* _INFORMATION_:
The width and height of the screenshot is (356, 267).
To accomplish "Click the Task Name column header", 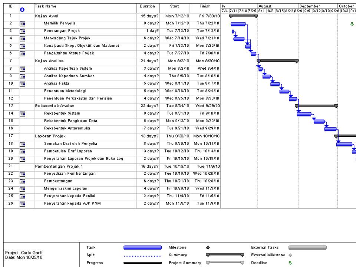I will point(44,6).
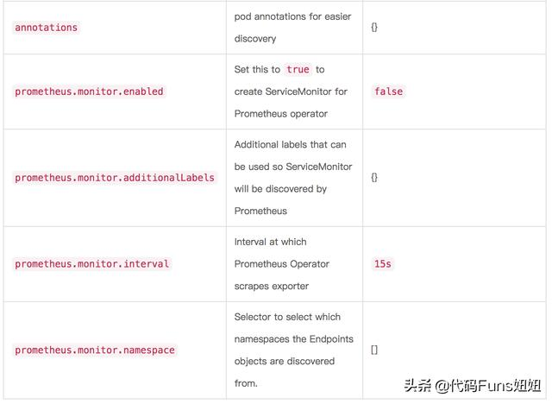552x404 pixels.
Task: Click 'Additional labels that can be used' description
Action: tap(291, 155)
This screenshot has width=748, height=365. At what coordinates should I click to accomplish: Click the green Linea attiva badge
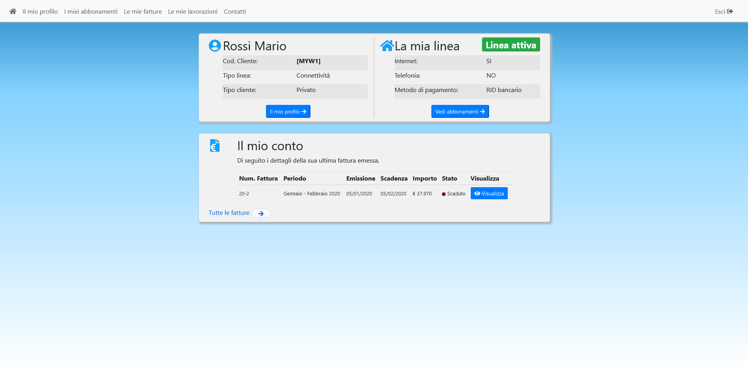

* _WORK INSTRUCTIONS_: Each line above where the word "width" occurs should be copied out.

* _WRITTEN ANSWER_:
The width and height of the screenshot is (356, 267).
This screenshot has width=748, height=365. At what coordinates should I click to accomplish: Click the green Linea attiva badge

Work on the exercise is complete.